Could you write the entries out again, exactly as they appear?
┌──
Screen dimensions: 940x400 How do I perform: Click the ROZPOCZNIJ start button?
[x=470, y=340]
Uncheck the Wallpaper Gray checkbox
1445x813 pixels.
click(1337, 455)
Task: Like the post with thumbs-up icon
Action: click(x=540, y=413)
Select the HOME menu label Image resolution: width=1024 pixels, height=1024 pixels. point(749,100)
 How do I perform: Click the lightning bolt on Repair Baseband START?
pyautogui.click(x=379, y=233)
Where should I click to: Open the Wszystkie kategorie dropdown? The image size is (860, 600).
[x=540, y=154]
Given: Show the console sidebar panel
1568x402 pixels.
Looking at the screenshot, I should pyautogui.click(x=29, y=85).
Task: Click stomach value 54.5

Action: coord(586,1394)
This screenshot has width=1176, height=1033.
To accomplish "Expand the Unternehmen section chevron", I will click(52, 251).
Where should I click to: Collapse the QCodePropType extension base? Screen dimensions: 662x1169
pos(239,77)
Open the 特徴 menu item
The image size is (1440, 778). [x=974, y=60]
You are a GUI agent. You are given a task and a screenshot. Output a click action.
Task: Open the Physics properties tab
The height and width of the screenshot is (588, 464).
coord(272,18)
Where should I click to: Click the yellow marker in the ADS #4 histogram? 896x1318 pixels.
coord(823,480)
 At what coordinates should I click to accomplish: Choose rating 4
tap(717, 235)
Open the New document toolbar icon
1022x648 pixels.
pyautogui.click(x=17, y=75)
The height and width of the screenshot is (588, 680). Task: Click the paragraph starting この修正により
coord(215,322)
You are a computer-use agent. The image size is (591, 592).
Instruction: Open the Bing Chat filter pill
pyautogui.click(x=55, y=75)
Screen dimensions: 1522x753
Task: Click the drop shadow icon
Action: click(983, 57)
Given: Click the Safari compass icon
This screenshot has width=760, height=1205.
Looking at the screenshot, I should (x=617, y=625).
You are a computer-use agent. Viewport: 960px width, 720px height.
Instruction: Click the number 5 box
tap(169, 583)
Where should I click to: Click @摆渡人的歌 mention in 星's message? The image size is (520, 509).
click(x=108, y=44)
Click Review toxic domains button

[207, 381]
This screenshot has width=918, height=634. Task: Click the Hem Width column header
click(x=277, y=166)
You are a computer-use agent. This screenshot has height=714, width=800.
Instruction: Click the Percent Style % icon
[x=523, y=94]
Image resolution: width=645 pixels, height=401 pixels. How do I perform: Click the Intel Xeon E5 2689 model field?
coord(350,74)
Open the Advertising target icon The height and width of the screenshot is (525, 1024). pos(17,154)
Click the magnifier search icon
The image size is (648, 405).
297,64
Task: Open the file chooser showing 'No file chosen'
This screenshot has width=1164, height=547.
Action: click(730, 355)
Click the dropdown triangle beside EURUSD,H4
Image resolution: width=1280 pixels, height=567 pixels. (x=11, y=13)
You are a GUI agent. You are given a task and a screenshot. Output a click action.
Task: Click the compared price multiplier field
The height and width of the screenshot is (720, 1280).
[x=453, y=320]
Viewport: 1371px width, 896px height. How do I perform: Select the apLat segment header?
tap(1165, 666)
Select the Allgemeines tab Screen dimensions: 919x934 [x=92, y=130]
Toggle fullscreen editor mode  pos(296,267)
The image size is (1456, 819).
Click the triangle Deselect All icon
└──
Answer box |
Screen dimensions: 940x400 How do I perform: Click the ROZPOCZNIJ start button?
[x=470, y=340]
Uncheck the Wallpaper Gray checkbox
1445x813 pixels.
click(1337, 455)
Task: Like the post with thumbs-up icon
Action: click(x=540, y=413)
Select the HOME menu label Image resolution: width=1024 pixels, height=1024 pixels. point(749,100)
 How do I perform: Click the lightning bolt on Repair Baseband START?
pyautogui.click(x=379, y=233)
Where should I click to: Open the Wszystkie kategorie dropdown? The image size is (860, 600).
[x=540, y=154]
Given: Show the console sidebar panel
1568x402 pixels.
Looking at the screenshot, I should pyautogui.click(x=29, y=85).
Task: Click stomach value 54.5

Action: coord(586,1394)
This screenshot has width=1176, height=1033.
To accomplish "Expand the Unternehmen section chevron", I will click(52, 251).
Where should I click to: Collapse the QCodePropType extension base? Screen dimensions: 662x1169
pos(239,77)
Open the 特徴 menu item
The image size is (1440, 778). [x=974, y=60]
You are a GUI agent. You are given a task and a screenshot. Output a click action.
Task: Open the Physics properties tab
The height and width of the screenshot is (588, 464).
coord(272,18)
Where should I click to: Click the yellow marker in the ADS #4 histogram? 896x1318 pixels.
coord(823,480)
 At what coordinates should I click to accomplish: Choose rating 4
tap(717, 235)
Open the New document toolbar icon
1022x648 pixels.
pyautogui.click(x=17, y=75)
The height and width of the screenshot is (588, 680). Task: Click the paragraph starting この修正により
coord(215,322)
You are a computer-use agent. The image size is (591, 592).
Instruction: Open the Bing Chat filter pill
pyautogui.click(x=55, y=75)
Screen dimensions: 1522x753
Task: Click the drop shadow icon
Action: click(983, 57)
Given: Click the Safari compass icon
This screenshot has width=760, height=1205.
Looking at the screenshot, I should (x=617, y=625).
You are a computer-use agent. Viewport: 960px width, 720px height.
Instruction: Click the number 5 box
tap(169, 583)
Where should I click to: Click @摆渡人的歌 mention in 星's message? The image size is (520, 509).
click(x=108, y=44)
Click Review toxic domains button

[207, 381]
This screenshot has width=918, height=634. Task: Click the Hem Width column header
click(x=277, y=166)
You are a computer-use agent. This screenshot has height=714, width=800.
Instruction: Click the Percent Style % icon
[x=523, y=94]
Image resolution: width=645 pixels, height=401 pixels. How do I perform: Click the Intel Xeon E5 2689 model field?
coord(350,74)
Open the Advertising target icon The height and width of the screenshot is (525, 1024). pos(17,154)
Click the magnifier search icon
The image size is (648, 405).
297,64
Task: Open the file chooser showing 'No file chosen'
This screenshot has width=1164, height=547.
Action: click(730, 355)
Click the dropdown triangle beside EURUSD,H4
Image resolution: width=1280 pixels, height=567 pixels. (x=11, y=13)
You are a GUI agent. You are given a task and a screenshot. Output a click action.
Task: Click the compared price multiplier field
The height and width of the screenshot is (720, 1280).
[x=453, y=320]
Viewport: 1371px width, 896px height. How do I perform: Select the apLat segment header?
tap(1165, 666)
Select the Allgemeines tab Screen dimensions: 919x934 [x=92, y=130]
Toggle fullscreen editor mode  pos(296,267)
The image size is (1456, 819).
Click the triangle Deselect All icon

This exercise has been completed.